Spotted by Japanese blog Macotakara, the China Times report cited an unnamed industry watcher as saying that Apple plans to use Taiwanese chipmaker TSMC's 28nm process to build the cheap iPhone's Snapdragon SoC. If true, the switch away from Samsung's foundries would be a first for the Cupertino company, which has pushed increasingly further into chip design with its latest A6 and A6X processors.
Apple will supposedly continue to manufacture the A-series silicon used in the iPhone 4 and iPhone 4S, as well as the A6 chips from the iPhone 5 and fourth-generation iPad.
While suspicious, the rumor is not without merit, as two 28nm-based classes of Snapdragon, specifically the 400 and 800 series, offer on-board communications including a cellular modem, Wi-Fi and Bluetooth. If Apple is indeed planning to launch a cheap handset in developing markets, the use of an all-in-one platform could save on component costs.
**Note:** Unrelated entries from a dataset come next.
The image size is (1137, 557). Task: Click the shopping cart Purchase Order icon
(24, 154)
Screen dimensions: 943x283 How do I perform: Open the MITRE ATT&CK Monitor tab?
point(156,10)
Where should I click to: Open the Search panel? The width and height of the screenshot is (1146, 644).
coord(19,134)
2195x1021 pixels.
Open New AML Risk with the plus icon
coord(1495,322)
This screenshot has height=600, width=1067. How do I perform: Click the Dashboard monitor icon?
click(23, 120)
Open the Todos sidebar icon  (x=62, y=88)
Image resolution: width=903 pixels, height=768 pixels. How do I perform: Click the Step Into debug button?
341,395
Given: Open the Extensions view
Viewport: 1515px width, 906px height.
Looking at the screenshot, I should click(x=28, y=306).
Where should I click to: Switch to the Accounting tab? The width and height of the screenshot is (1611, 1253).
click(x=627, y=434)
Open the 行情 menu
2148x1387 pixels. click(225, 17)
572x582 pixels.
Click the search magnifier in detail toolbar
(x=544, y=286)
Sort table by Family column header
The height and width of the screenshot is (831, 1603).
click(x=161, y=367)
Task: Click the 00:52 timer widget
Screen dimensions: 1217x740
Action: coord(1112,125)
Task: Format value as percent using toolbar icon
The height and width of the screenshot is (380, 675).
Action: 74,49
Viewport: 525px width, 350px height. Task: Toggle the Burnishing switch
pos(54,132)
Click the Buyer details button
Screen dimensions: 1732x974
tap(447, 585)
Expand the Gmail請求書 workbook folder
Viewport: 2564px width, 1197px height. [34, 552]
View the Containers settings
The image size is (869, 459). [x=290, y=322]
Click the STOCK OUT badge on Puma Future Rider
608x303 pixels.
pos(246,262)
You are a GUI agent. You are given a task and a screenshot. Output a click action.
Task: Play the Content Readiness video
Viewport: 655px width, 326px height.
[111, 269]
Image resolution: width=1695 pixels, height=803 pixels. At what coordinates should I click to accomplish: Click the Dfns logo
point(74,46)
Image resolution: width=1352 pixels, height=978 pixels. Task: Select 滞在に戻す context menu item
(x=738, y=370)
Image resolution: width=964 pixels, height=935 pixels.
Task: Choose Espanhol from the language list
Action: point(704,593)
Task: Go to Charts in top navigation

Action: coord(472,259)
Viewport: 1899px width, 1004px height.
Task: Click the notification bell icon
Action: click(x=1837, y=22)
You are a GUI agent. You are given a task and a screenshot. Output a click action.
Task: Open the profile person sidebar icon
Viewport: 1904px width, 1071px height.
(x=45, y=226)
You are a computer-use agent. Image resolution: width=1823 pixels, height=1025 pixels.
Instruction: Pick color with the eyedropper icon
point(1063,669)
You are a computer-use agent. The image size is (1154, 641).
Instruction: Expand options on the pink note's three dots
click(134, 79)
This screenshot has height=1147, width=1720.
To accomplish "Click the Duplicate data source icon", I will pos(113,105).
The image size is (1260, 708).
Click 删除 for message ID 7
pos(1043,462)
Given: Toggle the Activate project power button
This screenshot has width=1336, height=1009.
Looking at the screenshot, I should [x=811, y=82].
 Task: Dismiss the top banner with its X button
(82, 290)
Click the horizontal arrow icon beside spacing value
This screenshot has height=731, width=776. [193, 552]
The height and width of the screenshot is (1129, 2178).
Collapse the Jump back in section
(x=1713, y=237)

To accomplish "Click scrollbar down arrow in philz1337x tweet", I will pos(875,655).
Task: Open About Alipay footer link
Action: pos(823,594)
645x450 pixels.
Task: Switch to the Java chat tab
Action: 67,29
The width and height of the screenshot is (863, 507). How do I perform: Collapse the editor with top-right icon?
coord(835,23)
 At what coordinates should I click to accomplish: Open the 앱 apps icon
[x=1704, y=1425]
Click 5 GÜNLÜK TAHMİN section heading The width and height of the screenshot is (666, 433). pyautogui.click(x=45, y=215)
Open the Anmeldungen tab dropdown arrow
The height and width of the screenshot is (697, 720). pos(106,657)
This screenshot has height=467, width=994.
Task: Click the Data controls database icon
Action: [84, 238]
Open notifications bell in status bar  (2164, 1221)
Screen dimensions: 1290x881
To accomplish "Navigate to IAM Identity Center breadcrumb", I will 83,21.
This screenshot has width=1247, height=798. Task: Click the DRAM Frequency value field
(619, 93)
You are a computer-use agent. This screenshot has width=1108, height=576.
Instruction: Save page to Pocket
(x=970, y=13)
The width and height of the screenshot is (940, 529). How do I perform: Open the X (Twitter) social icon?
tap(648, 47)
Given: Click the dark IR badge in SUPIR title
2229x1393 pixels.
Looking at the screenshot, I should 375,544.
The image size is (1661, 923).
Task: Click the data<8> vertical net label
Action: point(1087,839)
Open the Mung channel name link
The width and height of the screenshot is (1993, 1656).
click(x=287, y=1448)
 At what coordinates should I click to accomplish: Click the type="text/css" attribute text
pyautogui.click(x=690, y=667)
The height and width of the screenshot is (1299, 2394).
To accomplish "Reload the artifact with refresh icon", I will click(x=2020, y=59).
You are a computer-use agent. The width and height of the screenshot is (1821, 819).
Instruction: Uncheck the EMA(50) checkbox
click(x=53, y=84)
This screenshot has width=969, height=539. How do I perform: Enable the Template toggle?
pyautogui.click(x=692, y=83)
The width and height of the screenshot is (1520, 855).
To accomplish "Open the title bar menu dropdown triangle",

Some Snapdragon iterations also come with 4G LTE compatibility, though the publication claims that Apple will stick to 3G for its initial low-cost iPhone.
Additionally, the Chinese publication said Renesas Electronics will produce the device's LCD drivers, while NAND flash memory will be sourced from Toshiba, Elpida, Micron Technology, SK Hynix and SanDisk.
Rumors of a Snapdragon-based iPhone first arose in January, with the firm's dual-core and quad-core SoCs cited as possible candidates for the as-yet-unannounced handset.
Most recently, well-connected analyst Ming-Chi Kuo predicted that Apple would introduce a low-cost iPhone boasting a hybrid fiberglass/plastic case this summer alongside the next-generation "iPhone 5S," though no mention was made of a platform switch.